§ Assignment
Below is a block of records; reproduce all of them exactly and leave out any pictures.

§ Record excerpts
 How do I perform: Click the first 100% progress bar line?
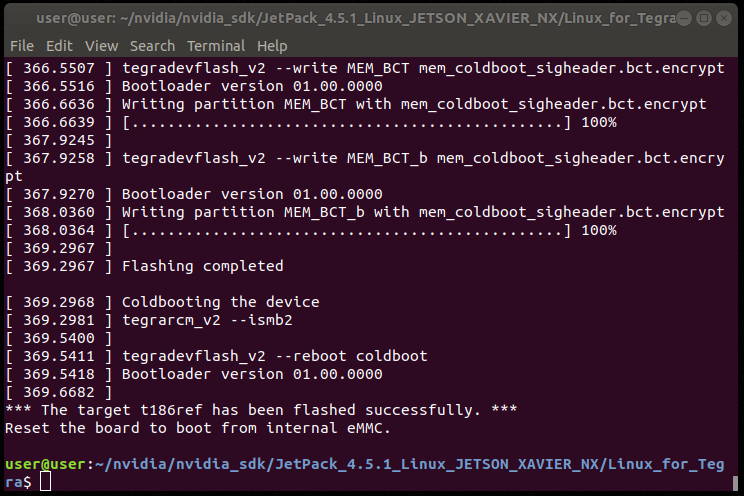coord(311,122)
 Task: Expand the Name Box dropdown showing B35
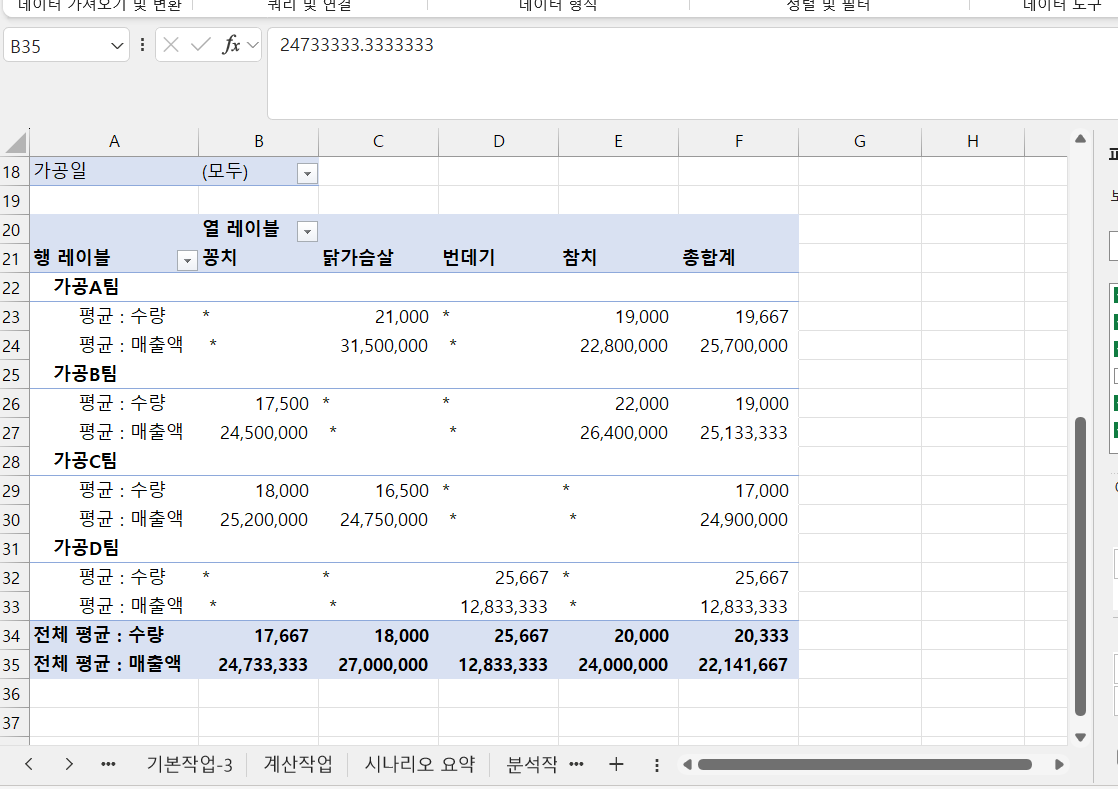tap(117, 46)
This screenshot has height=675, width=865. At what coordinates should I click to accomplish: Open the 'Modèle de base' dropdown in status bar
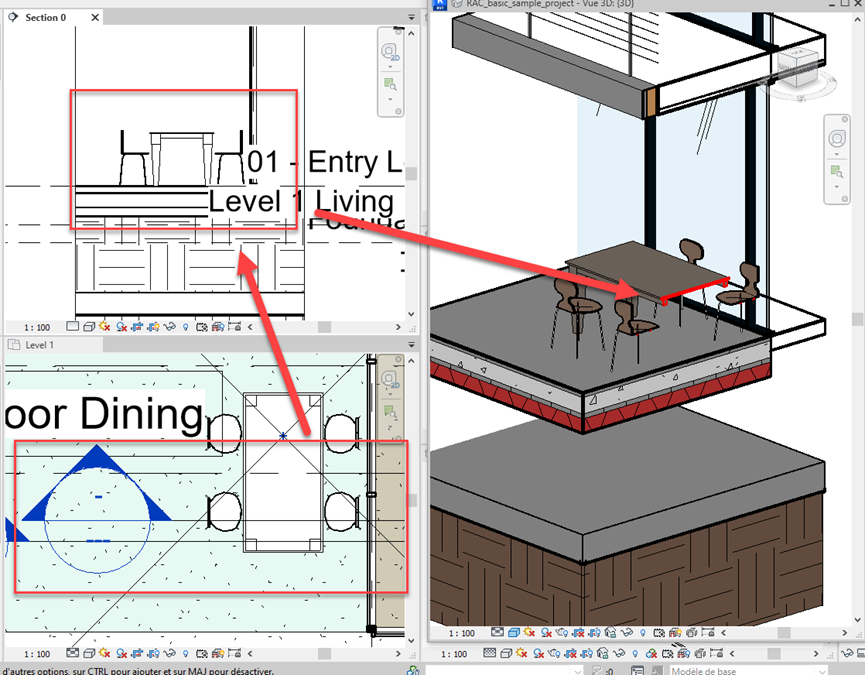coord(760,671)
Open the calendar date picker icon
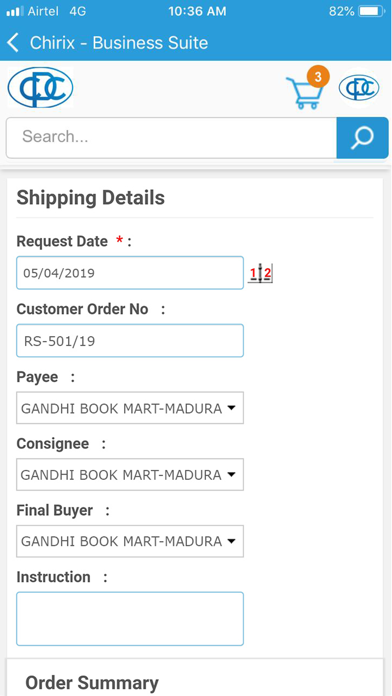392x696 pixels. (x=260, y=273)
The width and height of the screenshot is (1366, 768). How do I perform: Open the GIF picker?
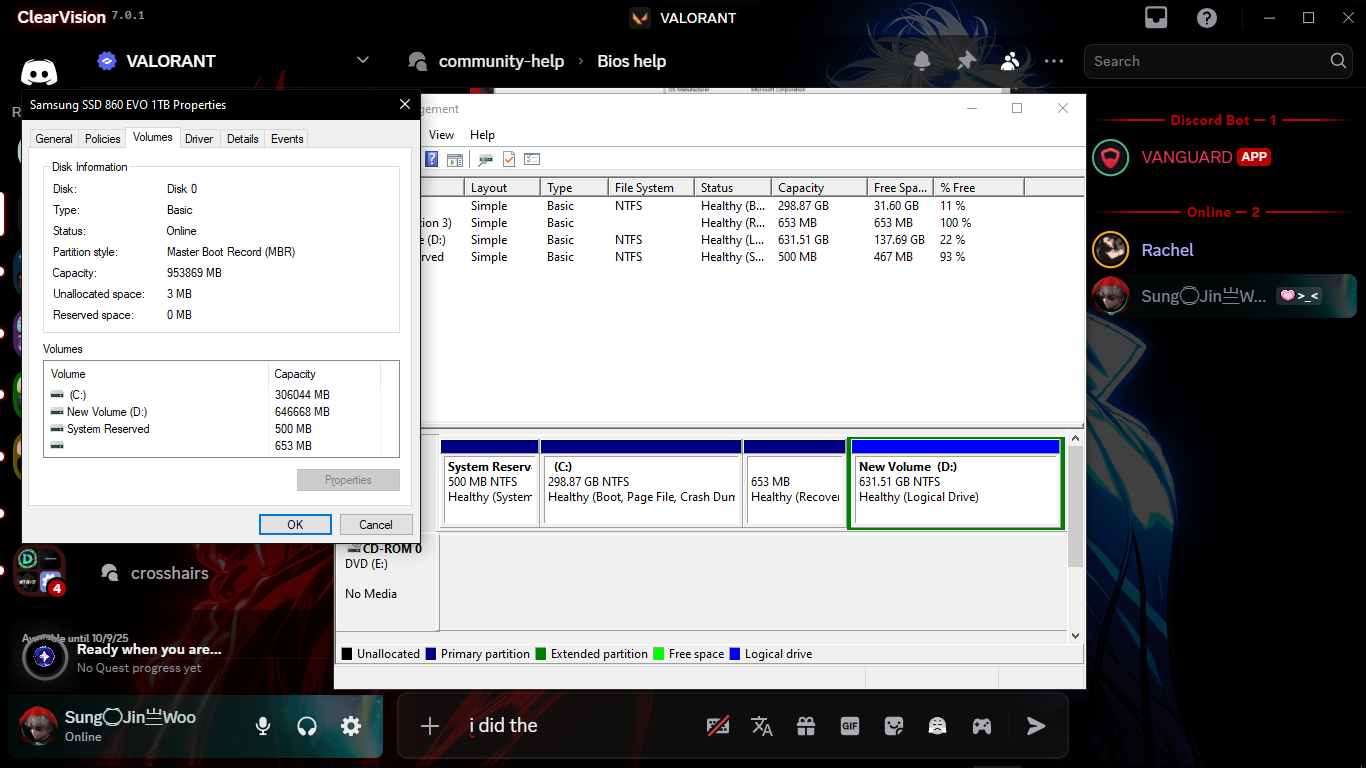coord(850,726)
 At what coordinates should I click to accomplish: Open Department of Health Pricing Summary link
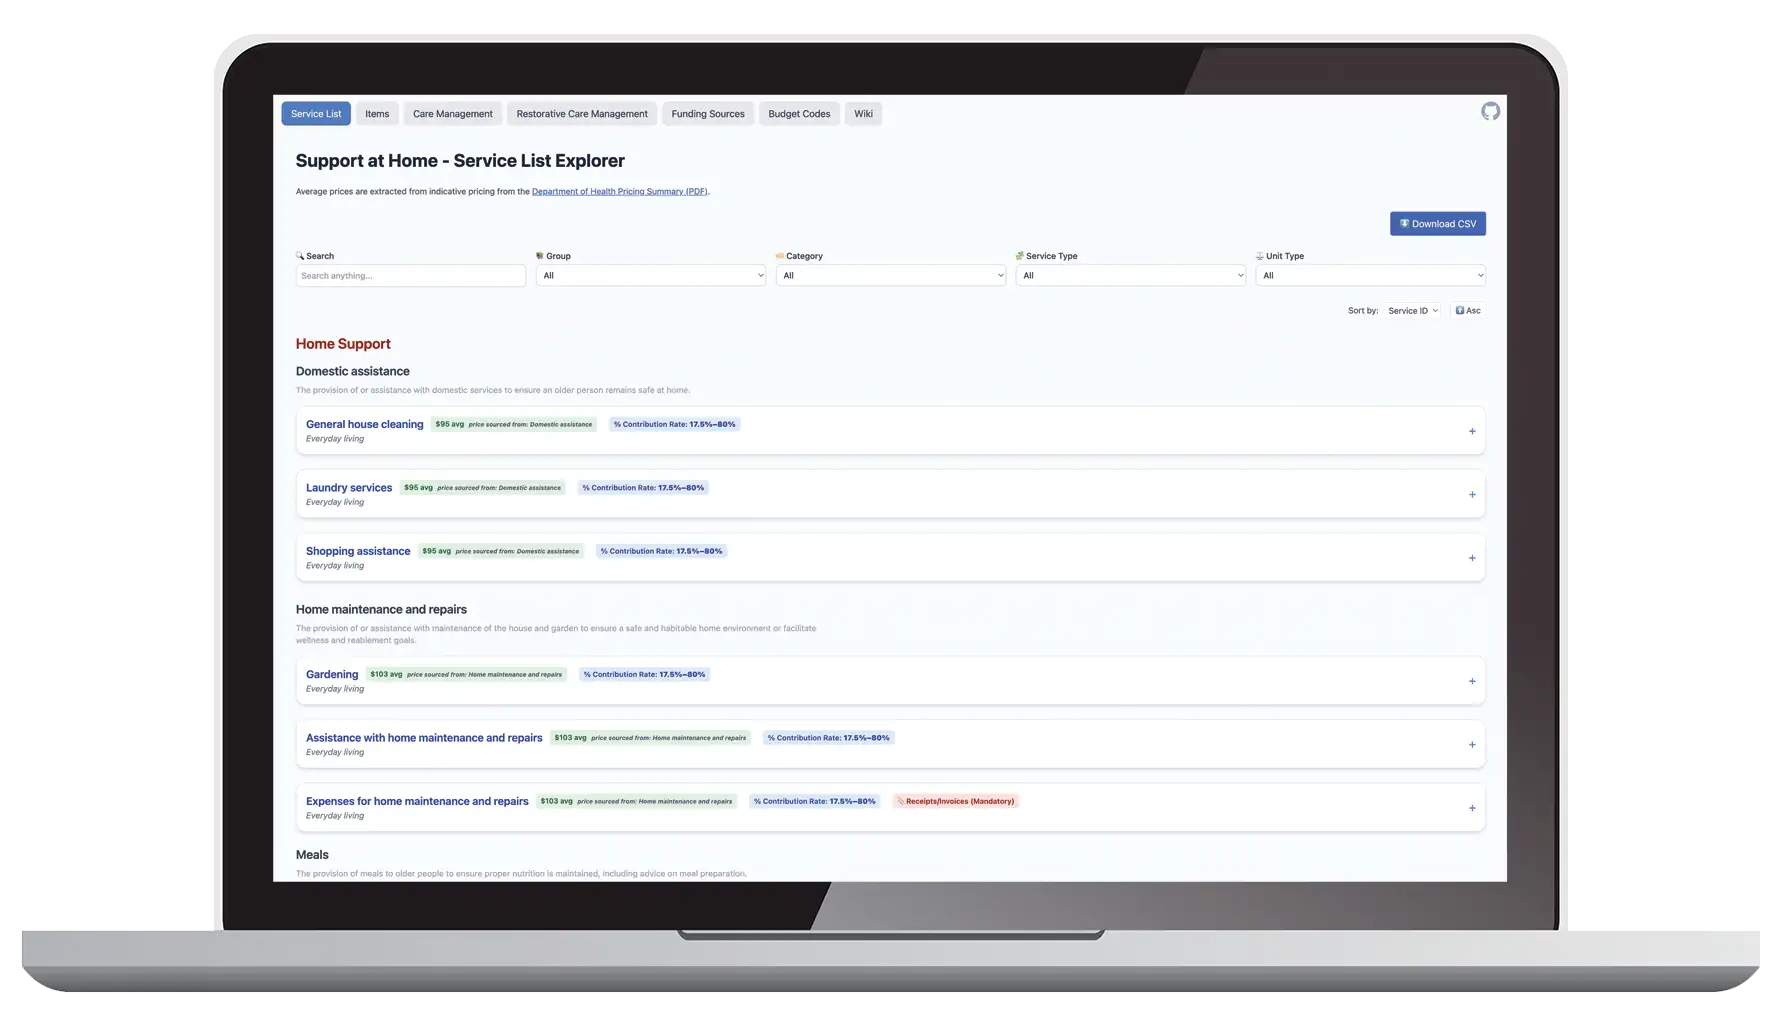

§ Response for this exercise
 How do I perform: Click the first 100% progress bar line?
coord(311,122)
 Task: Expand the Name Box dropdown showing B35
tap(117, 46)
This screenshot has height=675, width=865. At what coordinates should I click to accomplish: Open the 'Modèle de base' dropdown in status bar
coord(760,671)
Open the calendar date picker icon
392x696 pixels. (x=260, y=273)
The width and height of the screenshot is (1366, 768). How do I perform: Open the GIF picker?
coord(850,726)
 At what coordinates should I click to accomplish: Open Department of Health Pricing Summary link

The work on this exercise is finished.